----- SOURCE EXTRACT -----

In this article we will discuss about:- 1. Introduction to Buffer Systems of Blood 2. Hemoglobin Buffers 3. Chloride Shift.
Introduction to Buffer Systems of Blood:
1. Venous blood carries more CO2 than arterial blood. Hence, the pH of venous blood is more acid than that of arterial blood by 0.01-0.03 units i.e. pH 7.40 and 7.43, respectively.
2. The blood buffers consists of the plasma proteins, hemoglobin, oxy-hemoglobin, bicarbonates and inorganic phosphates.
3. When CO2 enters the venous blood, the small decrease in pH shifts the ratio of acid to salt in all the buffer pairs. When the ratio is shifted to form more of the acid, cations become available to form additional bicarbonates. In this respect, the plasma phosphates and bicarbonates play a minor role.
4. The buffering action of the plasma proteins is important because they release sufficient cations for the carriage of about 10% of the total CO2.

-----

EXERCISE SET
1) In the passage on blood buffer systems, which substances make up the blood buffers?
2) Reproduce the passage on blood buffer systems word for word, everything from "2. The blood" down to "the total CO2.".
3) Extend the passage on blood buffer systems, beginning after its final sentence.

----- EXTRACTED DATA -----

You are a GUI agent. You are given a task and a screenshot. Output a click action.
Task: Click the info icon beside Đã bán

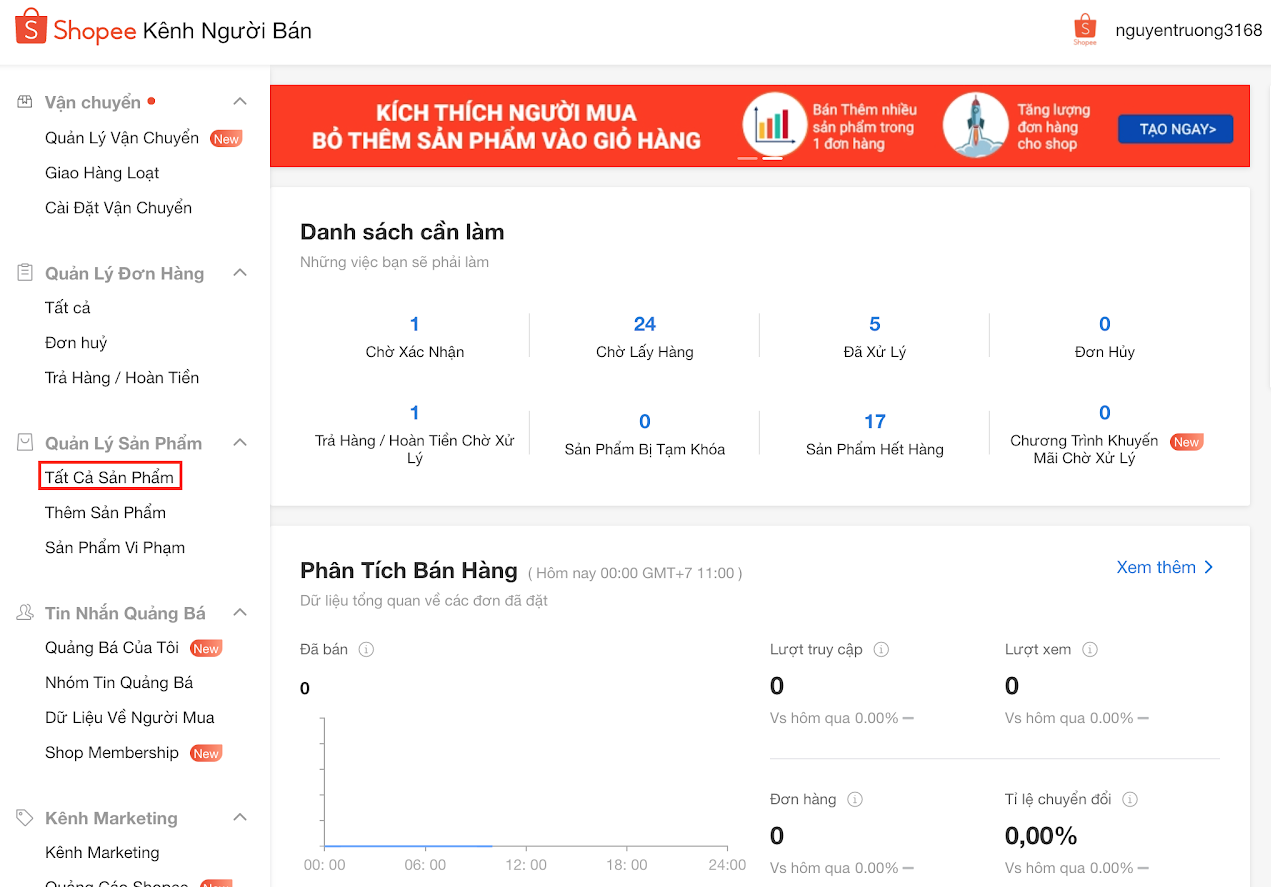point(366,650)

-----
----- EXTRACTED DATA -----

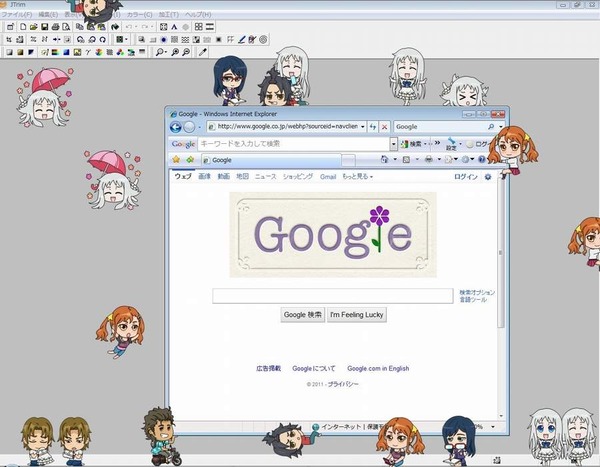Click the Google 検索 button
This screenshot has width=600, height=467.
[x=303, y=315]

-----

WRITTEN ANSWERS
1) The plasma proteins, hemoglobin, oxy-hemoglobin, bicarbonates and inorganic phosphates.

2)
2. The blood buffers consists of the plasma proteins, hemoglobin, oxy-hemoglobin, bicarbonates and inorganic phosphates.
3. When CO2 enters the venous blood, the small decrease in pH shifts the ratio of acid to salt in all the buffer pairs. When the ratio is shifted to form more of the acid, cations become available to form additional bicarbonates. In this respect, the plasma phosphates and bicarbonates play a minor role.
4. The buffering action of the plasma proteins is important because they release sufficient cations for the carriage of about 10% of the total CO2.

3)
5. The phosphates in the red cells carry 25% of the total CO2.
6. The most important buffering role is of hemoglobin and oxy-hemoglobin which carry 60% of the CO2 of the whole blood.
At the lungs the formation of oxy-hemoglobin from reduced hemoglobin releases hydrogen ions which react with bicarbonate to form carbonic acid. The low CO2 tension in the lung shifts the equilibrium towards the production of CO2 which is continually eliminated in the expired air:
H+ + HCO3 ↔ H2CO3 ↔ H2O + CO2
In the tissues, the oxygen tension is reduced and hence oxy-hemoglobin dissociates delivering O2 to the cells and reduced hemoglobin is formed. CO2 produced by metabolism enters the blood, where it is hydrated to form H2CO3 which ionizes to form H+ and HCO3–.
Reduced hemoglobin acting as an anion accepts the H+ ions forming acid-reduced hemoglobin (HHb). Very little change in pH occurs because the newly arrived H’ ions are buffered by formation of very weak acid.
When the blood returns to the lungs, these H+ ions are released as a result of the formation of stronger acid (oxy-hemoglobin) and the newly released H+ ion is promptly neutralized by HCO3–. This reaction is necessary for the liberation of CO2 in the lungs.
1. CO2 reacts with water to form carbonic acid (H2CO3), mainly inside the red cell by the enzyme carbonic anhydrase present in the red cells.
2. The carbonic acid is then buffered by the intracellular buffers (Phosphate and hemoglobin) combining with potassium.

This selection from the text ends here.